Arboreal apes move in a much more 3-dimensional space than our own hominid flatland, and it's interesting to think of Nonja's canvases as 2-D representations of 3-D kinetics. The pastels appear more in this style than the paintings, however, which seem to demonstrate an appreciation of the flatness of the surface and the constraints of the square or rectangular canvas.
It's difficult to agree with Ms. Kment's assertion that ape-art remains on the level of the scribbling of two or three-year-old humans, and must be consigned to the realm of "pre-aesthetics". The pastels might be interpreted thus, but the paintings seem far more deliberate, and are in fact indistinguishable from the work of certain abstract expressionists. Representation is missing, but not aesthetic sense, or "taste" - or motor control, for that matter. Nonja was born in the Zoo, which places her in a liminal space between wildness and "culture". How interesting, if she could use some of her art earnings to finance a visit to her ancestral jungle and get back to her "roots". Would her style change?
Do we need to protect our privileged "humanity" from all suspicion that cognition and self-awareness (and not mere "consciousness") are more widely distributed in the biosphere than current orthodoxy might allow?

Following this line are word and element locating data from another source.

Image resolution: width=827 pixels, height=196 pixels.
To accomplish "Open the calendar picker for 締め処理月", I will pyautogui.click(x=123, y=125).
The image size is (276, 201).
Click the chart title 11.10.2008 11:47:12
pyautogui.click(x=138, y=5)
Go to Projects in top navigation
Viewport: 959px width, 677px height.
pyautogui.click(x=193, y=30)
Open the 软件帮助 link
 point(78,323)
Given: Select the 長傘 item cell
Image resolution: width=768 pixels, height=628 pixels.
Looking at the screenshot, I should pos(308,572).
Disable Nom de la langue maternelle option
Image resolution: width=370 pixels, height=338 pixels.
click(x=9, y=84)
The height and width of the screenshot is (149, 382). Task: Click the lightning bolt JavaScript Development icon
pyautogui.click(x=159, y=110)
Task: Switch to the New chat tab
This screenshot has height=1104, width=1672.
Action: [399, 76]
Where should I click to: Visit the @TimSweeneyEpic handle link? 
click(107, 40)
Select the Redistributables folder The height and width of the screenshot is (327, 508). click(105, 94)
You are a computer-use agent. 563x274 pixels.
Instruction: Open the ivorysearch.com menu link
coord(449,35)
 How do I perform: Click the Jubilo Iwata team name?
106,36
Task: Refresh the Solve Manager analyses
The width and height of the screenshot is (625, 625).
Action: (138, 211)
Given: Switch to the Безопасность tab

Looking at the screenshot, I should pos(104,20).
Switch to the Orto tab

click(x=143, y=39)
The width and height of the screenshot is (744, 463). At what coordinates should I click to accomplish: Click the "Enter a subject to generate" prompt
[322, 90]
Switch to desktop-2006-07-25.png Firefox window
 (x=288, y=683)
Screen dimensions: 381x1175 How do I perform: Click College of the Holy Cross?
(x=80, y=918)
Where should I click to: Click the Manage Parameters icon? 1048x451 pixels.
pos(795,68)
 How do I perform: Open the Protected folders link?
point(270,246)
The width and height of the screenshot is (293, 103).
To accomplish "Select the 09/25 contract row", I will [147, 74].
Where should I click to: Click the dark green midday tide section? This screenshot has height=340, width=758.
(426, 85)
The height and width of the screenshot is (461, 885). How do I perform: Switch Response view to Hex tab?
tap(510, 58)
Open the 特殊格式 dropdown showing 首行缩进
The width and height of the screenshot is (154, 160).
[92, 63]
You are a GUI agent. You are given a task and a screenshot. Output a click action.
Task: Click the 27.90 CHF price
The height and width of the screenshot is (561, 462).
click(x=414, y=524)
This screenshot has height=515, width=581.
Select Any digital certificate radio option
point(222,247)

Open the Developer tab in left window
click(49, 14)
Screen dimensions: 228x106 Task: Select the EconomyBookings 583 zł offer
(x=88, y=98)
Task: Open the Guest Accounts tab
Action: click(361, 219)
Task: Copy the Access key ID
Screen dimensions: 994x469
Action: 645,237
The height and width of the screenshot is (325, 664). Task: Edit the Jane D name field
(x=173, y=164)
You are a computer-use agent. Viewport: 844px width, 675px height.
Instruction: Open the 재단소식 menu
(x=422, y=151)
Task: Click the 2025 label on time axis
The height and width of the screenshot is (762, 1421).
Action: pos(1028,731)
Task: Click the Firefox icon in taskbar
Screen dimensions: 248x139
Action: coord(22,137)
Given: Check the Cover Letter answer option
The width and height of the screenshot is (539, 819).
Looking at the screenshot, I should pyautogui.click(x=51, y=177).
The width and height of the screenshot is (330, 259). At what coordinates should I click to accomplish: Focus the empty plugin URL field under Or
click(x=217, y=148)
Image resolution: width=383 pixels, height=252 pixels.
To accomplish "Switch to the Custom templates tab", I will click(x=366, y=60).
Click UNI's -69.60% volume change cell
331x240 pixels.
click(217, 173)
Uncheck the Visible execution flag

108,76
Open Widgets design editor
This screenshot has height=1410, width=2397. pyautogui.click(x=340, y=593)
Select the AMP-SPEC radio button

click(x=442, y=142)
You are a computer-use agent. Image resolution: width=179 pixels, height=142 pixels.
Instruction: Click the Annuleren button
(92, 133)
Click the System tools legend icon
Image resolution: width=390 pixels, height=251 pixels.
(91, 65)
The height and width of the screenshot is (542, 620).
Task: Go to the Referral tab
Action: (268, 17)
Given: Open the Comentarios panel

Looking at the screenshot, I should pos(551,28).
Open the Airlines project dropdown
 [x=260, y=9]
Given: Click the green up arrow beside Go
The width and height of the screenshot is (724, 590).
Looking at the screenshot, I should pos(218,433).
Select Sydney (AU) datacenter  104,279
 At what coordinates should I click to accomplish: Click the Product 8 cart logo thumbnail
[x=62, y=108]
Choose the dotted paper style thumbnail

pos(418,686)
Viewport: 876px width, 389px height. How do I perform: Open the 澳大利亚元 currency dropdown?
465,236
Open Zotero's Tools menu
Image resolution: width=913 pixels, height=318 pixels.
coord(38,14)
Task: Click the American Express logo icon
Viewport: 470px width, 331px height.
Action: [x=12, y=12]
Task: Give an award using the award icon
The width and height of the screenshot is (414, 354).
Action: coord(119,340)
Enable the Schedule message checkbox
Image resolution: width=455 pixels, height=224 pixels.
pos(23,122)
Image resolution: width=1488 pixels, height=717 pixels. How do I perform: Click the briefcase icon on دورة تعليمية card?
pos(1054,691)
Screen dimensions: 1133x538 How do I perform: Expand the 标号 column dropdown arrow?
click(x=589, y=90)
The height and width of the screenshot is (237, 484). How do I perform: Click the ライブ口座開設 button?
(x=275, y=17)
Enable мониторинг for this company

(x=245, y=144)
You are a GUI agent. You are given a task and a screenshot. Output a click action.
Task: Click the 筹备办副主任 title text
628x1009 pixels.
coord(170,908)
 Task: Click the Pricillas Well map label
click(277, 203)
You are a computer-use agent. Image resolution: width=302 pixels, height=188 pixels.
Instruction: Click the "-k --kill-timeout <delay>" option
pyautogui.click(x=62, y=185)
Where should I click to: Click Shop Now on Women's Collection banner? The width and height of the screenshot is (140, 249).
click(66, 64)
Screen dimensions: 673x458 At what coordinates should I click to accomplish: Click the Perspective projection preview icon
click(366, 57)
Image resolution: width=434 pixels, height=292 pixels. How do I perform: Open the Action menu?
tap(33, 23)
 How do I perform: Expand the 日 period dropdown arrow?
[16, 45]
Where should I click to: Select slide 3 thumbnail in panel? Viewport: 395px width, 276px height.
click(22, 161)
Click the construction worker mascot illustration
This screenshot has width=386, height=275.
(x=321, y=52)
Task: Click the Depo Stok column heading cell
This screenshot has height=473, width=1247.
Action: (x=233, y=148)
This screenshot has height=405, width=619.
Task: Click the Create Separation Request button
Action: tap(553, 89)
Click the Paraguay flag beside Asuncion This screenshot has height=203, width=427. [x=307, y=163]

Apes seem non-human in that they do not "invent" art - but they are sapient enough to produce it, given the encouragement of some sympathetic Zoologists - and given some paint and brushes!
The line that separates Nonja from an Australopithecine tool-maker is not (I suspect) a distinct and measurable line. Evolution - whatever that may be! - appears to result in fixed categories such as "species"; but espirit (whatever that is!) follows a much rougher or fuzzier boundary. Perhaps a fractal boundary. An appreciation of such complexity might rescue us from the rigidity of our own definitions, including our definition of "self".